• [WHAT YOU HAVE TO DO] Gather every line of the data below that contains the string "width", and copy each of those lines in full.

Stored data entries:

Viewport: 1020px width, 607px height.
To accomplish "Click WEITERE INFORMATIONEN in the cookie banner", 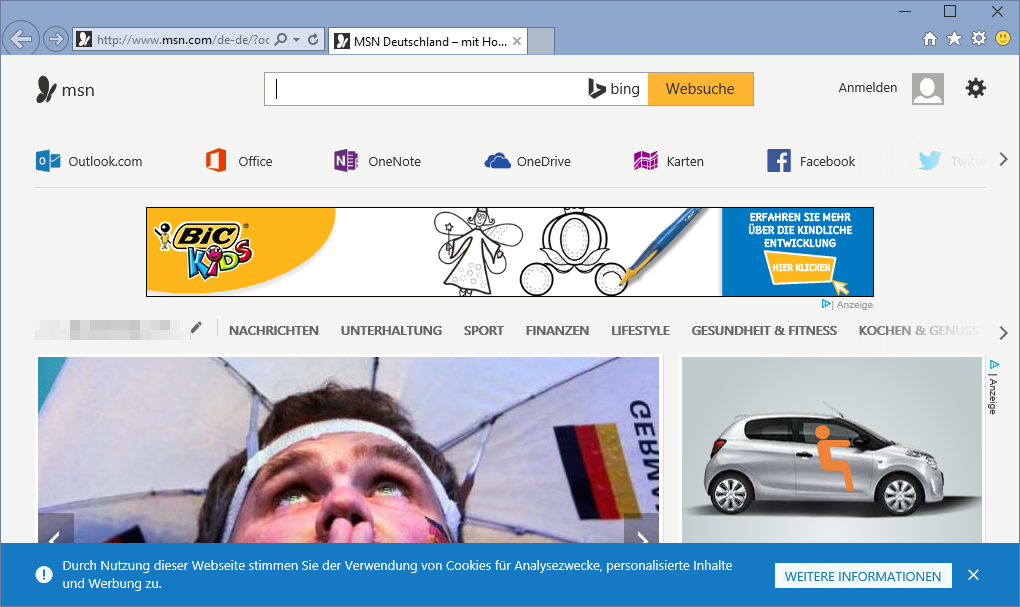I will pos(862,576).
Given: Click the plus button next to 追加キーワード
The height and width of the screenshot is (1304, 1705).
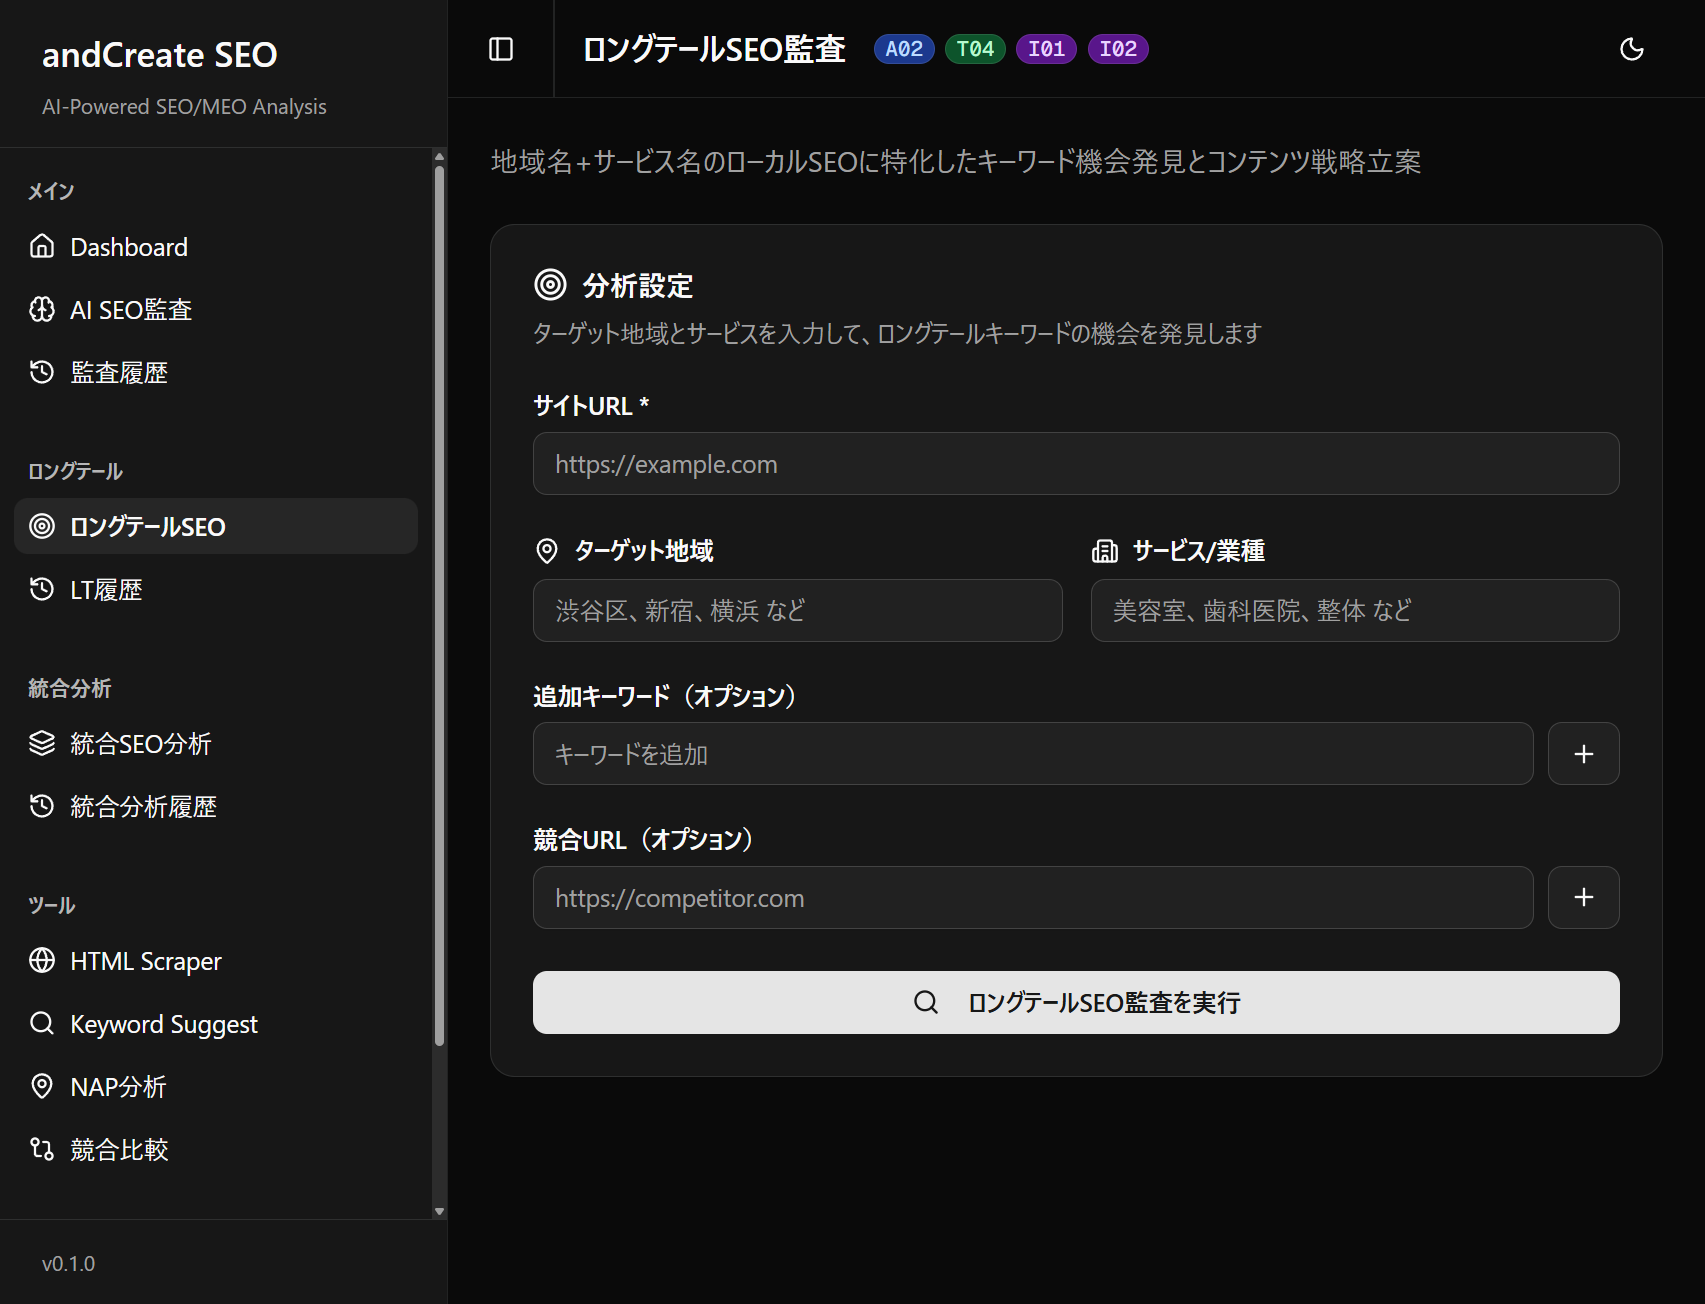Looking at the screenshot, I should point(1583,753).
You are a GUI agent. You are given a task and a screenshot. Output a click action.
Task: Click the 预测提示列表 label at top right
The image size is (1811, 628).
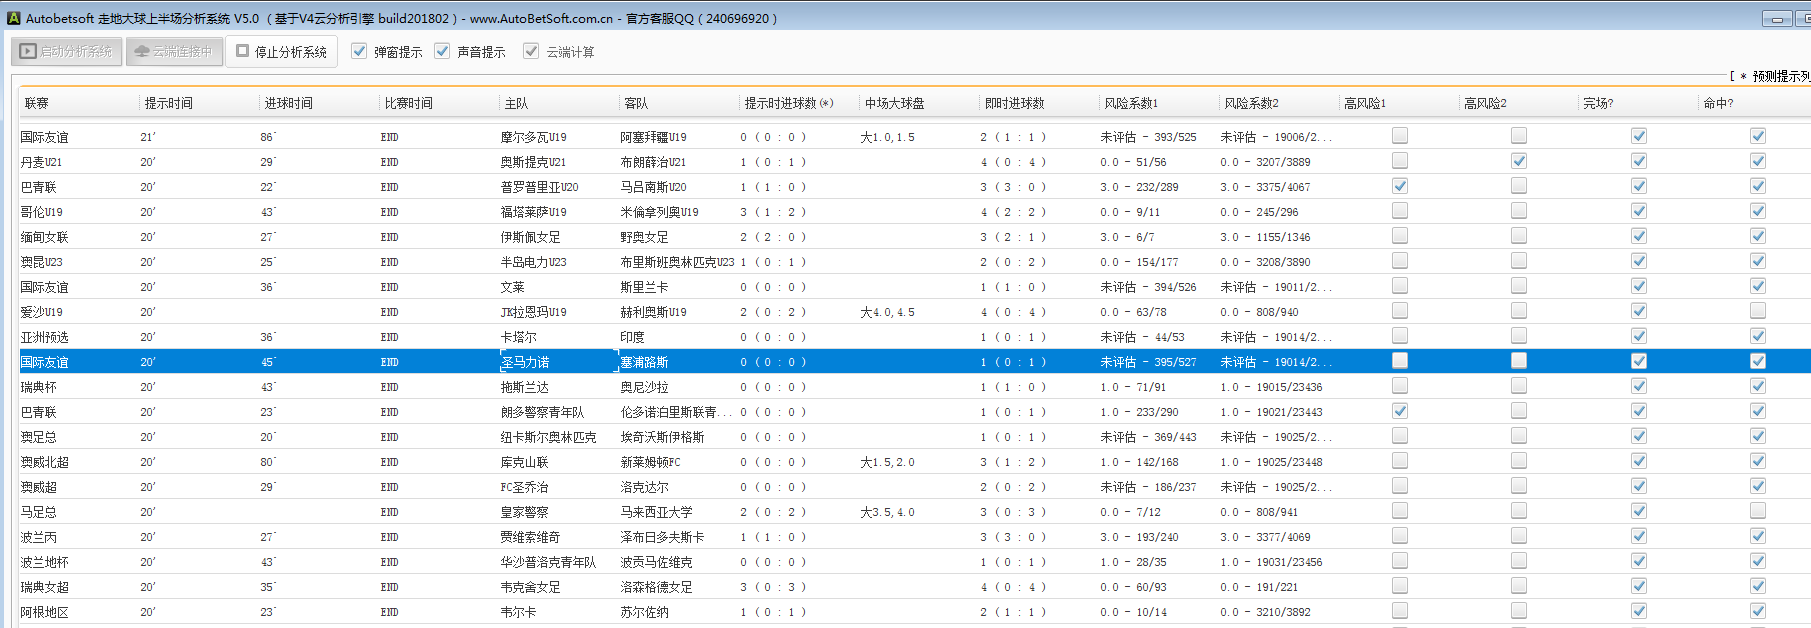tap(1779, 76)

• [OUTPUT FOR THIS EXERCISE]
Viewport: 1020px width, 607px height.
The height and width of the screenshot is (1304, 1705).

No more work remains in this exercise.